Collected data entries
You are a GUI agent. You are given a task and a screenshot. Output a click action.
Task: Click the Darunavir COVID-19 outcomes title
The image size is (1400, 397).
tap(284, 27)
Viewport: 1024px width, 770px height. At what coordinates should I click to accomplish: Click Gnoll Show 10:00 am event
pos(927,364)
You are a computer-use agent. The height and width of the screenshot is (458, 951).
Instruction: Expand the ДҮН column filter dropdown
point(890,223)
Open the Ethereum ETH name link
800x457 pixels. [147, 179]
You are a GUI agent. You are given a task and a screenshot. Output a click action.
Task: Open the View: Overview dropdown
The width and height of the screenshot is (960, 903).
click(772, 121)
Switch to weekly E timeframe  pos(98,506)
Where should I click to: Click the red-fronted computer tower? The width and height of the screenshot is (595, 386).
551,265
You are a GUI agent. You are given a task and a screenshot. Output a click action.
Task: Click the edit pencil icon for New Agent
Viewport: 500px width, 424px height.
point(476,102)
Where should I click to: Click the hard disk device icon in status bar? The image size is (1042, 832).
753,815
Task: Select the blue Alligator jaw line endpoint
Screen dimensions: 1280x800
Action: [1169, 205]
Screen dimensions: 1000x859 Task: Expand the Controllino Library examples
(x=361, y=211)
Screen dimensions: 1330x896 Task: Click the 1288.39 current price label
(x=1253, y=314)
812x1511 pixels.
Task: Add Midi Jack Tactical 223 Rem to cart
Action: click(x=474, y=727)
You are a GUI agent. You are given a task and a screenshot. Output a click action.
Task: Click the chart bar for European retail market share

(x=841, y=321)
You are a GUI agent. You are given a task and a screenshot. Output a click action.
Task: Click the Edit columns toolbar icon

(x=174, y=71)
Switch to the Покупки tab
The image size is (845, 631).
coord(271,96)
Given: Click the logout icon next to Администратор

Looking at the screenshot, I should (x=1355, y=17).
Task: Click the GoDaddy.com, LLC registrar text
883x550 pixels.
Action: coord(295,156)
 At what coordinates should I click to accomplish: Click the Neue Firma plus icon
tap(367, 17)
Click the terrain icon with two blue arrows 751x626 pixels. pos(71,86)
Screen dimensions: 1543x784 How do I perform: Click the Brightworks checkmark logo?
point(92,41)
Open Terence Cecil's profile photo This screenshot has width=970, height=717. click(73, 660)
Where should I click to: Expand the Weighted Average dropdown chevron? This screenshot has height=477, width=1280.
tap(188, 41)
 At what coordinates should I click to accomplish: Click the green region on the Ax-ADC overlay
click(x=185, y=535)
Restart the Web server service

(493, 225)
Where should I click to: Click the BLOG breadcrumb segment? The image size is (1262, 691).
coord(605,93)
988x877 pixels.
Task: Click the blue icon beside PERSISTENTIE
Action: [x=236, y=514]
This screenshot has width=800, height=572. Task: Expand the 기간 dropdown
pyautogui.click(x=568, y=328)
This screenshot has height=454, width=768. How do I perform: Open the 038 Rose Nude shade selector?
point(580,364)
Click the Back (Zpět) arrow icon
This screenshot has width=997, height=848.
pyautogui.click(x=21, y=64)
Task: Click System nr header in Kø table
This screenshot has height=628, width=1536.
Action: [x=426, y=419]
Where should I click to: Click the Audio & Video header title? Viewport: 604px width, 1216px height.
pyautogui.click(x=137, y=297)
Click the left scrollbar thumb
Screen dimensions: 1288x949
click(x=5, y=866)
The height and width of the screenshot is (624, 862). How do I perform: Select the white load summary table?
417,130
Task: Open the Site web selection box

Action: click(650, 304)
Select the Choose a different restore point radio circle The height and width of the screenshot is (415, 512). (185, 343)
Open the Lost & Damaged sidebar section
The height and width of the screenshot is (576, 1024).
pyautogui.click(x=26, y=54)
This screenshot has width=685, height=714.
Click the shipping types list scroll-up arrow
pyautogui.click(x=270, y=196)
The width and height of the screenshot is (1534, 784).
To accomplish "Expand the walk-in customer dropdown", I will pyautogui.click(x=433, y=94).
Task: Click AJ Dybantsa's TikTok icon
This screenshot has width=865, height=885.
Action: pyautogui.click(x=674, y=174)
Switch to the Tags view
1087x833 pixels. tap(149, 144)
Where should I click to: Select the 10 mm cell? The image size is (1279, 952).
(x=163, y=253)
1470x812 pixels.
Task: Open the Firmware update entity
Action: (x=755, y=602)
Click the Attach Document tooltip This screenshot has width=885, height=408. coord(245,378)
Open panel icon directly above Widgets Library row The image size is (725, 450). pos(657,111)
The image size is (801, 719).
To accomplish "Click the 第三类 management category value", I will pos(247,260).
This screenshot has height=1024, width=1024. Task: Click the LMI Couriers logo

> Your instructions
Each line of the entries that contains "will" counts once; state the total as a bare number.

> Solution for this task
2